Queue for MWZoo (and maybe other things too)
- Tasks discovered in ztasks/ subfolder
- Implement "zooq" class implementation, to be imported into other projects and extended
- Track tasks by creating unique id's of "taskname-objid" to track "task ids", utilize this to identify and de-dupe task submissions
- Support queue with low-pri FIFO insertion, and high-pri LIFO insertion characteristics
- Child tasks inherit insertion characteristics of parent task
- Don't support preemption
- Utilize fork-run-exit model (for now)
You can manage multiple malware zoos with the same installation.
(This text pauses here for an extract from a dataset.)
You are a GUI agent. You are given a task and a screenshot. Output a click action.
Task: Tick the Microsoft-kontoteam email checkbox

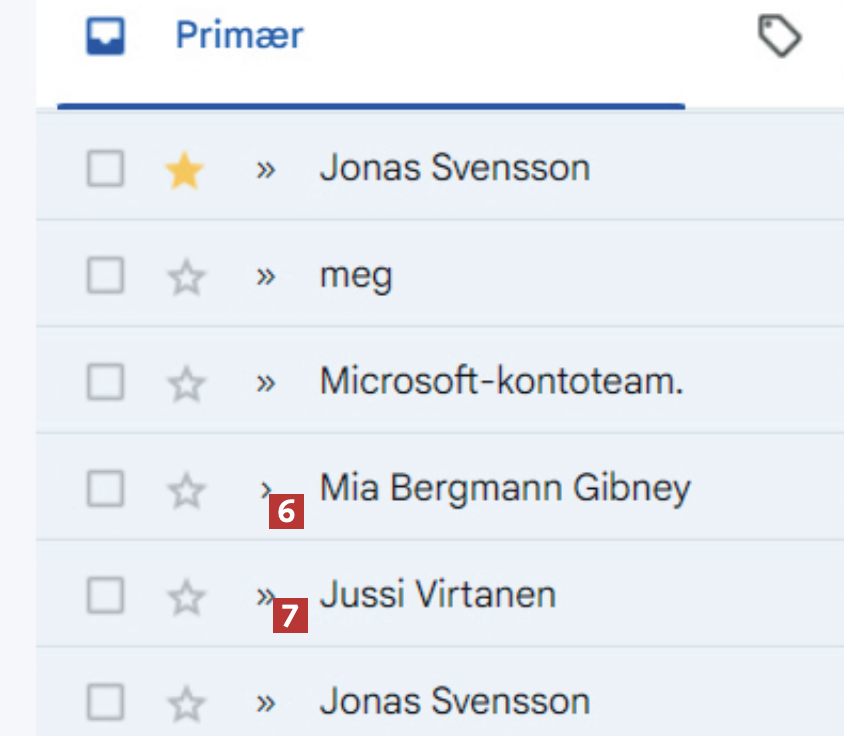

To set up a new, empty, malware zoo database + folder:
./make_zoo.sh new-folder
The software is expected to run as a persistent daemon. There are plenty of service wrappers to use out there, but the basic method for running the tool from the command line is:
./start_zoo.sh new-folder
You would have to first use the command described above in the Setup section to create new-folder
before running
this command to start the daemon. You can kill the daemon with CTRL-C on the terminal, or UNIX kill
command when you
want to stop it.
Submitting a sample is also achieved via a helper script I've provided named submit_new_file.py
. This script adds the
new sample into the folder structure, and then tells the daemon to kick off the analysis stages. You will need to provide
the location of the malware sample (which you may have in a temporary folder or something), as well as the location of the
malware zoo folder:
./submit_new_file.py -f file.exe -d event-20200625 -r new-folder
A new subdirectory named event-20200625
will be created under the new-folder
which is the new zoo you created in the
Setup step. A sub-sub-directory derived from the name file.exe
will be created underneath that, and it will be a
folder that analysis results will be stored within, as well as the original file. Tracking metadata that connects this
file to the folder will be stored in new-folder/zooqdb.sqlite
, and then the analysis steps will be run that are specified
in the data
variable defined toward the bottom of submit_new_file.py
. I have chosen to replace the periods in the
filename with underscores, when creating the sub-sub-directory name, in order to reduce ambiguity and make path traversal
easier for pattern matching.
So, this directory structure will be created:
new-folder/event-20200625/file_exe/
A copy of the file will be stored in it:
new-folder/event-20200625/file_exe/file.exe
Analyzers will be run, that will create more files. At the time of this writing, exifdata
and capa
analyzers were
built into the system. These generate the following two files:
new-folder/event-20200625/file_exe/exiftool.json
new-folder/event-20200625/file_exe/capa.json
These file names will be consistent across multiple files, helping facilitate discovery using UNIX tools like find
or
path globbing such as:
for f in new-folder/*/*/capa.json; do
jq '."meta"."timestamp"' $f
done
Adding new modules can be done via a GitHub PR. A great template is GitHub PR #1,
where I added the capa
analyzer. Make sure that requirements.txt
is updated, as well as any data required at run-time
that isn't installed via pip
is installed as (preferrably) a git submodule
in this repo.